Saved entries:
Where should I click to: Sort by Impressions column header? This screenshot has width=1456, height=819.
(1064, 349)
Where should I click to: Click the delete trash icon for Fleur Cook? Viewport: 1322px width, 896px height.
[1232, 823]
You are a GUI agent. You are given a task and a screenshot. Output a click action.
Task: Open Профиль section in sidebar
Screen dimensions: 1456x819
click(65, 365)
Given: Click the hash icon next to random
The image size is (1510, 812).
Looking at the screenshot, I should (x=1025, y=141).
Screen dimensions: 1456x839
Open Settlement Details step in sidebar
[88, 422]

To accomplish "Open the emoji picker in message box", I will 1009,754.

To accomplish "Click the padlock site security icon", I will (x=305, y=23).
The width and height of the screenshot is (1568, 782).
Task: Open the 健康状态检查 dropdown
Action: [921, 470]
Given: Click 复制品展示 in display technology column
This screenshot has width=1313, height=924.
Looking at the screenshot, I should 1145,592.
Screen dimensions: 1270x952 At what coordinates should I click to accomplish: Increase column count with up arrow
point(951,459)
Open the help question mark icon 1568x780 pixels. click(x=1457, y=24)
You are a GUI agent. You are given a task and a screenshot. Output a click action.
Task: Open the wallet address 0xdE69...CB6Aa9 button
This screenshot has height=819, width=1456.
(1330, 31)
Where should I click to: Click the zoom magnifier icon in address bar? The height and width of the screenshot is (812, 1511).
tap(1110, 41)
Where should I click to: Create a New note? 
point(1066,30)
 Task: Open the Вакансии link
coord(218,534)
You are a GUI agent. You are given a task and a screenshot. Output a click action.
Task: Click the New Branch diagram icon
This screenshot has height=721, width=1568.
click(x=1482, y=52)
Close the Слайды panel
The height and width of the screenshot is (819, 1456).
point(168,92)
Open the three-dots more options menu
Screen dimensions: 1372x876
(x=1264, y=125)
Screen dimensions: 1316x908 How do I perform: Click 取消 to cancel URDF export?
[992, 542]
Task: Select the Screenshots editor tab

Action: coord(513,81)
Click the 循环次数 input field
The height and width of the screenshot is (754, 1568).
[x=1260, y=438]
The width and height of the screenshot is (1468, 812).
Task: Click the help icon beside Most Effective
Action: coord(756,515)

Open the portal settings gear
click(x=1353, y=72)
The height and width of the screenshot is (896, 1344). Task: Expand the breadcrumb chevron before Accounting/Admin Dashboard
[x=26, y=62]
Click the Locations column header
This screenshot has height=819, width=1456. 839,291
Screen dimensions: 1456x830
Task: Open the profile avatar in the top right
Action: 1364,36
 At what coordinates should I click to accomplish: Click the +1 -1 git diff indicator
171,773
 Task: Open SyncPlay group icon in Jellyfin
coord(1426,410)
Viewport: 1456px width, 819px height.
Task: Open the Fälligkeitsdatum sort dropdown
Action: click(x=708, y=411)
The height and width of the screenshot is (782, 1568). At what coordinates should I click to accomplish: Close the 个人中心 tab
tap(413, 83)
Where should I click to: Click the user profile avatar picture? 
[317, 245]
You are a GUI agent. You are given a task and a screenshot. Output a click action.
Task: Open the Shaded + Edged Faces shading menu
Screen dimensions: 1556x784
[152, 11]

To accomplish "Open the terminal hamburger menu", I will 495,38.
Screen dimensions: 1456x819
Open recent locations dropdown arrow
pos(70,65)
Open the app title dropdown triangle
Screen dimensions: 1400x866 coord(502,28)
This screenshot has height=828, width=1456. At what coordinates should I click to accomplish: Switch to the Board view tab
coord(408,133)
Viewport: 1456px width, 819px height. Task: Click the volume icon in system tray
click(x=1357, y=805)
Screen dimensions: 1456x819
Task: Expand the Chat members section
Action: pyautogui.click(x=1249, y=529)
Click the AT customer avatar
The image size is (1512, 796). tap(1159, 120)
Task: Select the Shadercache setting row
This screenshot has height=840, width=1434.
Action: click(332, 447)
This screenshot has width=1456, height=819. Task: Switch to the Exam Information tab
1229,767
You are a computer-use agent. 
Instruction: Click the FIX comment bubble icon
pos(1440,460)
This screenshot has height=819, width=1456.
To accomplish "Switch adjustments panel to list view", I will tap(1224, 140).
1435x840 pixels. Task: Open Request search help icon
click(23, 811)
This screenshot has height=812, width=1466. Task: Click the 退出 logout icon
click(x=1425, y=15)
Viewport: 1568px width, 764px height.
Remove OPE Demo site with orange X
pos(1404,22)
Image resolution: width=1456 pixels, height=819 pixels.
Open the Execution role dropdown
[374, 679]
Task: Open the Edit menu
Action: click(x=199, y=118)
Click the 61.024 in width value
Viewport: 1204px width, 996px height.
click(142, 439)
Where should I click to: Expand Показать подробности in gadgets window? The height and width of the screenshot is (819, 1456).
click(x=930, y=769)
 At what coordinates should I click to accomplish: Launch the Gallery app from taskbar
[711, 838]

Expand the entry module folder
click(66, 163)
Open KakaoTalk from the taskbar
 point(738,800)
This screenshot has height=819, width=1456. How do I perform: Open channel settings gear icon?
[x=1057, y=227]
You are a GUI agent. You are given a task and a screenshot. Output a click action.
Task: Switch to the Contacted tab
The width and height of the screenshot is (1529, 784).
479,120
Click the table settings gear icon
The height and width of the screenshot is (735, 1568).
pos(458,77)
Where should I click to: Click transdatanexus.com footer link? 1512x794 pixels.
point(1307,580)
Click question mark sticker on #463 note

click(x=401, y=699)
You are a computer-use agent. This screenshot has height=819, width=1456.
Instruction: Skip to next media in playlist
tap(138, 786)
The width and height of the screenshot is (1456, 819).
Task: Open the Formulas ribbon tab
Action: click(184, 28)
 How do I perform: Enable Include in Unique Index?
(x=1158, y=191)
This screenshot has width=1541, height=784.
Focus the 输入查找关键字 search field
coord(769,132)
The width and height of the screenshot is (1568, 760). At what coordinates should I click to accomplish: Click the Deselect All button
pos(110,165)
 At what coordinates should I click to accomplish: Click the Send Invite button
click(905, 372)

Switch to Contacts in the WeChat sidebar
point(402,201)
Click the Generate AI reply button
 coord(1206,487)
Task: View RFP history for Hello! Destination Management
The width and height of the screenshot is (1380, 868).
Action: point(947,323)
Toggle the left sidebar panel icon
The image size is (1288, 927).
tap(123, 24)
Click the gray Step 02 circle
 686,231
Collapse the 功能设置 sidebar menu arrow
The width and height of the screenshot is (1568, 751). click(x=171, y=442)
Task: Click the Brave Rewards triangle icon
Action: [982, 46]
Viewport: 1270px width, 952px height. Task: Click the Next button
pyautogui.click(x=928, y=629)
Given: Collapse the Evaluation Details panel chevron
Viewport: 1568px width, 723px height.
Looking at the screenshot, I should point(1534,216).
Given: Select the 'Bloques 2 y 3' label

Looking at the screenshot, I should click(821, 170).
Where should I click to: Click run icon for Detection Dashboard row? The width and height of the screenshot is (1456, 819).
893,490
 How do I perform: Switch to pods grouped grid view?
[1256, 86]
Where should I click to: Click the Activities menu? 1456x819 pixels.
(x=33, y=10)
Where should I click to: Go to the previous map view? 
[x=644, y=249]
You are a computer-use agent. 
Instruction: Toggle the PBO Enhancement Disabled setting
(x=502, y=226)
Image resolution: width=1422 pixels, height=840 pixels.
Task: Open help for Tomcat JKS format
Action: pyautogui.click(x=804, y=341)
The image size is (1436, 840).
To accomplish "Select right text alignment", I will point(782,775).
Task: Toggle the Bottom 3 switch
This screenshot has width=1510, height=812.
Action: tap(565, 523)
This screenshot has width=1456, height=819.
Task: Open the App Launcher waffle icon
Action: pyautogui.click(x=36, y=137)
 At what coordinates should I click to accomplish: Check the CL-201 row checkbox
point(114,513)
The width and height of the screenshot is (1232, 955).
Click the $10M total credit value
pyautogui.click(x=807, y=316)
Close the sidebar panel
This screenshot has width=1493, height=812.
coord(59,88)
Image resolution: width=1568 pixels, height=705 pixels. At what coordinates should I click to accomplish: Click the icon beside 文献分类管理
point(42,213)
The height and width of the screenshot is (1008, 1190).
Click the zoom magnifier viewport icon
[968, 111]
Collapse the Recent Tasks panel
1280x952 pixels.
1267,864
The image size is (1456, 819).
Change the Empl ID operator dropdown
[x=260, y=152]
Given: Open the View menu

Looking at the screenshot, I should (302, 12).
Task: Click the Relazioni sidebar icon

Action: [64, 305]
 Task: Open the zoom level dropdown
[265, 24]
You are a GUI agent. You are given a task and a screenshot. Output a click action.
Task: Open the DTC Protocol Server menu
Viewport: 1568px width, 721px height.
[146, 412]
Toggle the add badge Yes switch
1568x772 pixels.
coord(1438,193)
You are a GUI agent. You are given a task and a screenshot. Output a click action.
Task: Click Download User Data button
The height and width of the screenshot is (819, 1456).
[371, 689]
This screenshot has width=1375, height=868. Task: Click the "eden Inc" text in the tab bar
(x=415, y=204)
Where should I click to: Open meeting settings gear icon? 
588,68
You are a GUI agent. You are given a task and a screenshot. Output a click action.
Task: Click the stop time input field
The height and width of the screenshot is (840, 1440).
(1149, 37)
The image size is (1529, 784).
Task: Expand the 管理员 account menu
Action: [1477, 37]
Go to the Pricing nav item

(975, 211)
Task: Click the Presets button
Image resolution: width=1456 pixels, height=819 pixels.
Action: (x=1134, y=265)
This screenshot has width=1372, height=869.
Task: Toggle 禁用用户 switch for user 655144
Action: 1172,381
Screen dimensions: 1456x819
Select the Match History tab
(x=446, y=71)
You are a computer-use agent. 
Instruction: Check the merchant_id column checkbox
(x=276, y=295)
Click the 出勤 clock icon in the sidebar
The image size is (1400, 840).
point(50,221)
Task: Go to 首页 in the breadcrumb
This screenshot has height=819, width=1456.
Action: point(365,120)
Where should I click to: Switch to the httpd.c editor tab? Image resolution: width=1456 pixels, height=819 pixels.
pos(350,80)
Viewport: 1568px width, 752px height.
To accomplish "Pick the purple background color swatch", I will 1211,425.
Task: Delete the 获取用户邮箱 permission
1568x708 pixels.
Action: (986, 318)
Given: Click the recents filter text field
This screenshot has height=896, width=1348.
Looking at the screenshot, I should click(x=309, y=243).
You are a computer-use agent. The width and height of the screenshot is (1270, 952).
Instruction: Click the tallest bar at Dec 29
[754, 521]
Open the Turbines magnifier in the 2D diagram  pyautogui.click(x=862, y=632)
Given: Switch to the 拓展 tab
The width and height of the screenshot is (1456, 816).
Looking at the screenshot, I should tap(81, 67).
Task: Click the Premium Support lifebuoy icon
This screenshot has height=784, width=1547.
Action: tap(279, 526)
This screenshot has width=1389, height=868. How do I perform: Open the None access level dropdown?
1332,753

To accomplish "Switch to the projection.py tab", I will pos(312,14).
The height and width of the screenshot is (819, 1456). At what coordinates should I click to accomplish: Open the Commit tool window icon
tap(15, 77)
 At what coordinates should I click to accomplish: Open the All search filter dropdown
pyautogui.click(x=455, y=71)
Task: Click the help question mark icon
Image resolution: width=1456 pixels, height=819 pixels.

PROMPT
When you reach the line that contains "Open the help", stop; output it and every line before it from the start of the data, exactly as written.

ANSWER TO THIS PROBLEM
Where should I click to: Sort by Impressions column header? This screenshot has width=1456, height=819.
(1064, 349)
Where should I click to: Click the delete trash icon for Fleur Cook? Viewport: 1322px width, 896px height.
[1232, 823]
You are a GUI agent. You are given a task and a screenshot. Output a click action.
Task: Open Профиль section in sidebar
Screen dimensions: 1456x819
click(65, 365)
Given: Click the hash icon next to random
The image size is (1510, 812).
Looking at the screenshot, I should (x=1025, y=141).
Screen dimensions: 1456x839
Open Settlement Details step in sidebar
[88, 422]

To accomplish "Open the emoji picker in message box", I will 1009,754.

To accomplish "Click the padlock site security icon", I will (x=305, y=23).
The width and height of the screenshot is (1568, 782).
Task: Open the 健康状态检查 dropdown
Action: [921, 470]
Given: Click 复制品展示 in display technology column
This screenshot has width=1313, height=924.
Looking at the screenshot, I should 1145,592.
Screen dimensions: 1270x952 At what coordinates should I click to accomplish: Increase column count with up arrow
point(951,459)
Open the help question mark icon 1568x780 pixels. click(x=1457, y=24)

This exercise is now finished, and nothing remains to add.